══ Given data

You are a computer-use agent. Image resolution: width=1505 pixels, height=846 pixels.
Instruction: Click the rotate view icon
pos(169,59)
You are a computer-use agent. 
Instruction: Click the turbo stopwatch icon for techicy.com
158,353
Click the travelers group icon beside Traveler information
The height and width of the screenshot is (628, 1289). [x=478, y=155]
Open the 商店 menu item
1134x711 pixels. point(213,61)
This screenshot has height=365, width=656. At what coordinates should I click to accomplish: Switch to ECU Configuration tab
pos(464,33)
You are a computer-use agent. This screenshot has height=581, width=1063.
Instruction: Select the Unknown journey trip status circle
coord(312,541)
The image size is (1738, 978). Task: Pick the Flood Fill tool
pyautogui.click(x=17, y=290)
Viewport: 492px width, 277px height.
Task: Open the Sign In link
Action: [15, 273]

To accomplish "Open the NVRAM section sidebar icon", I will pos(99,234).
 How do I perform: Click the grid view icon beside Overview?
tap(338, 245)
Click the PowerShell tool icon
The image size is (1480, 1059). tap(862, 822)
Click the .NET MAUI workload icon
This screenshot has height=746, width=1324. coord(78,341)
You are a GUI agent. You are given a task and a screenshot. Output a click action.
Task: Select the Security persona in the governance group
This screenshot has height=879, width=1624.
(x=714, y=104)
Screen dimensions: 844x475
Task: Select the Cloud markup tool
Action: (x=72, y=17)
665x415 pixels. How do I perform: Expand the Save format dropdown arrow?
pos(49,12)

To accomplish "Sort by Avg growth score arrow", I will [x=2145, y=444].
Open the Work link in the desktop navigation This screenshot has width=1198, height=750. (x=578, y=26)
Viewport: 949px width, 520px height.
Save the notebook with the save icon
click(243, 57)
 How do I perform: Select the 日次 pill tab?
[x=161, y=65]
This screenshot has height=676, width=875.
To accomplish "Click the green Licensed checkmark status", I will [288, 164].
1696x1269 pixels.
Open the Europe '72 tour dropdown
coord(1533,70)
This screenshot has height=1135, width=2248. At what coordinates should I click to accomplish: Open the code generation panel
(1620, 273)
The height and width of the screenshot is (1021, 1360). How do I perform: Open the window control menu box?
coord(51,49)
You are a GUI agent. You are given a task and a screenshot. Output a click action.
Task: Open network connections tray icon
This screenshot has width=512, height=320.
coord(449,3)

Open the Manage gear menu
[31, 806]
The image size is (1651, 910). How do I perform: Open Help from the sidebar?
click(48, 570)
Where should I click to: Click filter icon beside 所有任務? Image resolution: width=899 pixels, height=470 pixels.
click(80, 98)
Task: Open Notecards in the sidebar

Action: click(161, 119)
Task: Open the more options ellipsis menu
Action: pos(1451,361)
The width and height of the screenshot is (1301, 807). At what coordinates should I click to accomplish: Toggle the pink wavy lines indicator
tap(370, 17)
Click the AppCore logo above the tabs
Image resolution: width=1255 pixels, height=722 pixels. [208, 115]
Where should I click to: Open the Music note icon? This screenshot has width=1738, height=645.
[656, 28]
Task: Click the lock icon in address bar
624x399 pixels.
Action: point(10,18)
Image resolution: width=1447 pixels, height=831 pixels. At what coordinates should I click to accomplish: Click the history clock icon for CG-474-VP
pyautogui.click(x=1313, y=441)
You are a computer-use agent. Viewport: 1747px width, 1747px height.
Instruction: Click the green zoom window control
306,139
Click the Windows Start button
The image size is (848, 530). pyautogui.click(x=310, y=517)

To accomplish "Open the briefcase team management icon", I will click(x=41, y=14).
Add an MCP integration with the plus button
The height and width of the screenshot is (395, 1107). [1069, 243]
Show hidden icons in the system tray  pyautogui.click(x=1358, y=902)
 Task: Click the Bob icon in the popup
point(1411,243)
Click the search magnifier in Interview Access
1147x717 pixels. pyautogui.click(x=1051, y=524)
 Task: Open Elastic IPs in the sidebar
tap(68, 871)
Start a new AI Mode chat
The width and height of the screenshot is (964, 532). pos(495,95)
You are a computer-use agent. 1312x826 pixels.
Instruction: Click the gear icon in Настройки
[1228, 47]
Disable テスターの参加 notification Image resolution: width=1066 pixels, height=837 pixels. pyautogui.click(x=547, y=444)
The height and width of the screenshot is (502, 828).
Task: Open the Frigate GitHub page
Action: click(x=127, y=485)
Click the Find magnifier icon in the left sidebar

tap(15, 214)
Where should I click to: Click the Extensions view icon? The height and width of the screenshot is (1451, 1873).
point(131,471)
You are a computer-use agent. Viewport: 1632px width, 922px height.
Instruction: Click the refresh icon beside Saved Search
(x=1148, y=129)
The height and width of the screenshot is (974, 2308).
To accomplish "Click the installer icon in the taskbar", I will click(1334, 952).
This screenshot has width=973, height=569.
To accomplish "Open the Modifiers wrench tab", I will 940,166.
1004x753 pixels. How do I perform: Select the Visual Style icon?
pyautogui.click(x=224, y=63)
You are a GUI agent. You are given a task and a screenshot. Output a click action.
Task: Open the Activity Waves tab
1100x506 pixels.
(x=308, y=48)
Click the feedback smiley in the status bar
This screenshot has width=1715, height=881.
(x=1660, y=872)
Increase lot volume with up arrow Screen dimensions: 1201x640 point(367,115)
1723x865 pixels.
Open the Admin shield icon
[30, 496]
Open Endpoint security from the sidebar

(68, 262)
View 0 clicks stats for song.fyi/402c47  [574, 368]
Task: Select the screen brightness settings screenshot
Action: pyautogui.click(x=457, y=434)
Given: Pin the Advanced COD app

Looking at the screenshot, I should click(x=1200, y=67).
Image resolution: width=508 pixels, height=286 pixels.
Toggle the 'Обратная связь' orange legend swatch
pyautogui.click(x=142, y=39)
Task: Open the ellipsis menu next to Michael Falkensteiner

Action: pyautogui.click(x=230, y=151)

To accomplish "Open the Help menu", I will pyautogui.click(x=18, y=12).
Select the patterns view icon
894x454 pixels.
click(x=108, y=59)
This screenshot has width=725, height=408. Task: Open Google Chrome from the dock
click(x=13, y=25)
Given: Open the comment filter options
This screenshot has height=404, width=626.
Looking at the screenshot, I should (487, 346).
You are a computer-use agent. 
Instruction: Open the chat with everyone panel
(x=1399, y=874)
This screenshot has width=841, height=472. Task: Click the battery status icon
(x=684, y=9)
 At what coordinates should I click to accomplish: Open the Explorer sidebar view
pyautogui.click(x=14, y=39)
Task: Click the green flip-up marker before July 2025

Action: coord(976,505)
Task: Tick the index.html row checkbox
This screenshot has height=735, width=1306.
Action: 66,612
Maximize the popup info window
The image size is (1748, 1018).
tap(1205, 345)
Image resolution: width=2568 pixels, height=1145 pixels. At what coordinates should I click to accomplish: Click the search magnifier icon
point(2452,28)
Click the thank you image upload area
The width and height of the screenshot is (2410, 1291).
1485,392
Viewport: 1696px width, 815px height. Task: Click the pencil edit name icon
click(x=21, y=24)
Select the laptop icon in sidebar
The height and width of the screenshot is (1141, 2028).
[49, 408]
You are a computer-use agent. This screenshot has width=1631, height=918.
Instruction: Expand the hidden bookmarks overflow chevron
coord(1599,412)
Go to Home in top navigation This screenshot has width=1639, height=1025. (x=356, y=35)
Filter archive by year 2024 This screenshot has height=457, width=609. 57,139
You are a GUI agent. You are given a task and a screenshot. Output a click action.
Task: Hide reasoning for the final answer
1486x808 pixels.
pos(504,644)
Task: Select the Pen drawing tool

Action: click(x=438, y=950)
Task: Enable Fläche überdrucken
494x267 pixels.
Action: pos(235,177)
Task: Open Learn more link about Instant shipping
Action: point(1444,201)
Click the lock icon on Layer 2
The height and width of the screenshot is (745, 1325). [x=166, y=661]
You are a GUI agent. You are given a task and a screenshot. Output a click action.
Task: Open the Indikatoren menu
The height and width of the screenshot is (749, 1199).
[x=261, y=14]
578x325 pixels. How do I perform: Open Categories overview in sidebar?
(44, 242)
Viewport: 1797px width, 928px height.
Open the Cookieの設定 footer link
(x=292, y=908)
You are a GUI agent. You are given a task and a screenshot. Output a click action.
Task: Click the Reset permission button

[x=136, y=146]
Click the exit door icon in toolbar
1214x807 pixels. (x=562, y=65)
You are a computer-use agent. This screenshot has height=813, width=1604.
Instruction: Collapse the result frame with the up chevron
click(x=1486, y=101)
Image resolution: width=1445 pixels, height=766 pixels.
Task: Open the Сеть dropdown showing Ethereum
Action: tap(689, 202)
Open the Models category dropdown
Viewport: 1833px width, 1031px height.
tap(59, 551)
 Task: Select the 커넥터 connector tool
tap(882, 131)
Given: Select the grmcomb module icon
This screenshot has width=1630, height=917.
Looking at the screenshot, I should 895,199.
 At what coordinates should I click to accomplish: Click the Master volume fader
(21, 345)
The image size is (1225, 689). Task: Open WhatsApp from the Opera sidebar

════

=== Assignment ===
Every line of the data that includes the word "navigation" should be copied.

=== Exercise output ===
Open the Work link in the desktop navigation This screenshot has width=1198, height=750. (x=578, y=26)
Go to Home in top navigation This screenshot has width=1639, height=1025. (x=356, y=35)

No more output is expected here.